Unfortunately, the best of these universe-twisting role-playings occur prior to this final season. But for those of you who are only now dipping int the wonders of "Fringe", as an added fillip, in an earlier season (no cheating, I'm not gonna tell you when), please keep your eyes open for the time when a very major character suddenly starts to channel Leonard Nimoy's guest star persona so well that at one point you can actually see Nimoy-as-Spock reacting to an incident. Why this show has never received Emmy recognition is beyond my ken. Acting, writing, direction. All deserve comment and recognition. I do not want to put any of the award winners down - excellence is excellence, after all - but how many of those who won writing awards have had the difficult chore of delineating a number of universes so well that it's a joy to recognize not only their differences, but also their similarities? And have kept the flow very near to flawless in all that time? How many of the award-winning directors have had to deal with more than one persona in one - or all - of their actors, and have had to showcase them in more than one universe - and maybe all of that within one episode? All award winning actors are capable of creating believable characters from one show to another; how many are capable of doing that change subtly and completely from one moment to the next, from one show to another, from one season to another? "Fringe" fans - and future fans - we wuz robbed. *sigh*

Unfortunately, the fifth and final season of "Fringe" was severely curtailed. We were given only thirteen episodes - essentiallly one half of a full season - with which to conclude one of the most intricate worlds that has ever been created on television. I have read some reviews of the first season which stated that the viewers found it weaker than later seasons because the episodes were 'stand-alones' and did nothing to establish or ground the overarching mythos. I disagree. Several times in viewing fifth season episodes I was startled when something that had occurred in the first season was reintroduced and suddenly had a new meaning. Things from the first season on - even things that had appeared to be momentous when they first happened - now had even more significance.

The major wonder, however, was that such a complicated tale was, indeed, successfully completed in these thirteen episodes. I will not deny that, satisfying though the ending might have been, it would, indeed, have been even better had we had those nine extra episodes. The remembrances that were placed throughout the season convince me that those few strands that were not completelly tied off by the time the thirteenth episode aired would have received competent - and loving - treatment had there been more time.
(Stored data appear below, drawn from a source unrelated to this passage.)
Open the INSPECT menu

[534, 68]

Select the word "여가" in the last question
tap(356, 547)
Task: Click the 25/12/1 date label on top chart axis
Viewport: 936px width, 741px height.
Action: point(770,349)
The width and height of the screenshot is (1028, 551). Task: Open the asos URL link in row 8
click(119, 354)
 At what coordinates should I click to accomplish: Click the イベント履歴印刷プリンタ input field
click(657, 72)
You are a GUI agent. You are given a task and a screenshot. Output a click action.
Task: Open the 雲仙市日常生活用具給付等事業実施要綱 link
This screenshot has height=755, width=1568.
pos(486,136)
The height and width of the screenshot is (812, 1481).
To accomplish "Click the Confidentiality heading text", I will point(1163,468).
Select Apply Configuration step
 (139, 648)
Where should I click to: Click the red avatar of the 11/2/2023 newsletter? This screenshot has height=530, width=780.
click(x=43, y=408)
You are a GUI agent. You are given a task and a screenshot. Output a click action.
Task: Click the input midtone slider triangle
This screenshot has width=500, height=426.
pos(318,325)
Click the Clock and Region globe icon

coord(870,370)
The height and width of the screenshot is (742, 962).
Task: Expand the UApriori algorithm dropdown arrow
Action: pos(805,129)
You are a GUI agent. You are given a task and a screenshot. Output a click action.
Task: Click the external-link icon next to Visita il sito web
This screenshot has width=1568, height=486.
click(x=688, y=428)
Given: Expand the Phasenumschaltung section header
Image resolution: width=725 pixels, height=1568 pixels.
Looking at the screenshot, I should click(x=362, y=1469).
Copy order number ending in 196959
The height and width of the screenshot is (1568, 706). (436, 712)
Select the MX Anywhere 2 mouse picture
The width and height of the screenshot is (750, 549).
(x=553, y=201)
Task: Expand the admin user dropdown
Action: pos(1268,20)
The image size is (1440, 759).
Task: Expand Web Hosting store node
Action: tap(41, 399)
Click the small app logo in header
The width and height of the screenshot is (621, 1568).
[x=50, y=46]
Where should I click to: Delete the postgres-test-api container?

Time. Time has always been one of the threads woven through the mythos. Time, and regret, and reconciliation, and expiation, and love. Love most of all. Love forbidden, love familial, love lost, love regained, love twisted, love so singular it can warp the universes to itself. Love that can turn a dysfunctional family into the most loving in all the universes. Love that saves those very universes. Love grounded in reality, in everyday things, yet transcendent for all that. Fringe the series begins with a forbidden love that ends tragically; it carries through four episodes developing a love that heals a very broken family; it ends with a love fated by the stars, a love that is no tale of Romeo and Juliet - although we can certainly be forgiven for thinking those tragic lovers might have been our lovers forbears, a love that is triumphant. Love. Family. Time.

Circling back to time....Season five takes us from 2015 to 2036 and back but also includes off-screen trips to several other eras.
It's a tour de force of complete and total closure - almost. Enough closure that we're satisfied. Everyone's story comes to a close that's absolutely right and proper for each person. It's not always happy - there are some deaths - but it's always an appropriate closing to their story.

Now. You want specific plot details? Not from me. If you haven't seen this season yet I'm not gonna spoil your pleasure in discovering its many twists and turns and intricacies. Just know that if you were a fan of seasons 1-4 you WILL find this a *real* ending, a satisfying ending, an ending that lets your mind spin a myriad of "what ifs" and "do you supposes" and "d'ya think they meants...?"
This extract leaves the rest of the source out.